:: Records from a data source ::
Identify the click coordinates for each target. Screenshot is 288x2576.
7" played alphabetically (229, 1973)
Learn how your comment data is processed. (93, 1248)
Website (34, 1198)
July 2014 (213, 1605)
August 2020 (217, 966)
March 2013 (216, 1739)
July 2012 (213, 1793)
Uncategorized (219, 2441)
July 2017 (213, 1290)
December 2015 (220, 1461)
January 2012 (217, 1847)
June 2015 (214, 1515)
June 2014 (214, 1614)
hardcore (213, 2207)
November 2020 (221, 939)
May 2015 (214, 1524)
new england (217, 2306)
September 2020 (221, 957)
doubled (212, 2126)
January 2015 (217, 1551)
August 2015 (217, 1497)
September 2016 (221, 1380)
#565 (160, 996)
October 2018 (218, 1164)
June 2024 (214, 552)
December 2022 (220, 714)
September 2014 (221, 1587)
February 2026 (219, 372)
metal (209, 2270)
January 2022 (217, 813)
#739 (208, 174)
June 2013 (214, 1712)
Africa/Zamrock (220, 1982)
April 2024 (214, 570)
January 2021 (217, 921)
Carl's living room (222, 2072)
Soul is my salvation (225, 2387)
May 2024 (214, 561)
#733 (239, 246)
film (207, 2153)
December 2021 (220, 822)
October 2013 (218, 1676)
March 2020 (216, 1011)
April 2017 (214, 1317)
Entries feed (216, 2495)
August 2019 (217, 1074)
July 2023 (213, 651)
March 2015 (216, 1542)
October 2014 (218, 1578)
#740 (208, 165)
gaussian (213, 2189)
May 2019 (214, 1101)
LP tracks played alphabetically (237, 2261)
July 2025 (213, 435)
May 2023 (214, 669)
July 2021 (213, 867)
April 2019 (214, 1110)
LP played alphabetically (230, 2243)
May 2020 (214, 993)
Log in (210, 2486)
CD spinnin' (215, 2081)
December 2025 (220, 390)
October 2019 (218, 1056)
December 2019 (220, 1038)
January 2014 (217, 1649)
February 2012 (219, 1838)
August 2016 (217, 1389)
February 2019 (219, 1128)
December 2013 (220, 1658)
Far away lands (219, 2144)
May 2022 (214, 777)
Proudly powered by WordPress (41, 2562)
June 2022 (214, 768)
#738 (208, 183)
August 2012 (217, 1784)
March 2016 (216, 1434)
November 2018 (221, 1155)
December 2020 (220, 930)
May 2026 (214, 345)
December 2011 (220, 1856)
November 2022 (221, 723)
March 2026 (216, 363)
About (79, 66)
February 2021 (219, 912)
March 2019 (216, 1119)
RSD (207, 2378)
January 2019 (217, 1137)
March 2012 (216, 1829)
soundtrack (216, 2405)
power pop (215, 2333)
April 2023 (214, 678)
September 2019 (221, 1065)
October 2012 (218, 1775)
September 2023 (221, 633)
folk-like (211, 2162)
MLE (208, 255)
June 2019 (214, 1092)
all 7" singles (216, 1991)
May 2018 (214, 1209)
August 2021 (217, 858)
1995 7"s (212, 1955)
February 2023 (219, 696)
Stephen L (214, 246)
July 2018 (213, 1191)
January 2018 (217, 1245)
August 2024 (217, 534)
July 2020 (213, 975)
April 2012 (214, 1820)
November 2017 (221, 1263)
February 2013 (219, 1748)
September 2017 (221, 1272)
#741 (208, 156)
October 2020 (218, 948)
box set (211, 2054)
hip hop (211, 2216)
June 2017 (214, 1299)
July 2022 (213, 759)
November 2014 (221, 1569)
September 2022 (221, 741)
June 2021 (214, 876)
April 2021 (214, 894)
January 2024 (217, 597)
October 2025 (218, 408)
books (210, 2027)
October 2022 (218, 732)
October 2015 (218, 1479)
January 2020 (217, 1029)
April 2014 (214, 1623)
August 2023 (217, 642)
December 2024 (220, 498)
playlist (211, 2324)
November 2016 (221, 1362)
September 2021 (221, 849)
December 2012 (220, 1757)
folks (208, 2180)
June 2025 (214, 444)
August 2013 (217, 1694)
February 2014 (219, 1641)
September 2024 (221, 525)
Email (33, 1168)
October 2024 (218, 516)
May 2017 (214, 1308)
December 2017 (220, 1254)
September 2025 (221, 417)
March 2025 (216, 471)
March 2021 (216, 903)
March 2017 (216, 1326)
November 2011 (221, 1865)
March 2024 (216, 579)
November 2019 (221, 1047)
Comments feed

:: PROBLEM REQUIREMENTS ::
Copy out every line of the data that includes "October".

:: OUTPUT ::
October 2018 (218, 1164)
October 2013 (218, 1676)
October 2014 (218, 1578)
October 2019 (218, 1056)
October 2012 (218, 1775)
October 2020 (218, 948)
October 2025 (218, 408)
October 2022 (218, 732)
October 2015 (218, 1479)
October 2024 (218, 516)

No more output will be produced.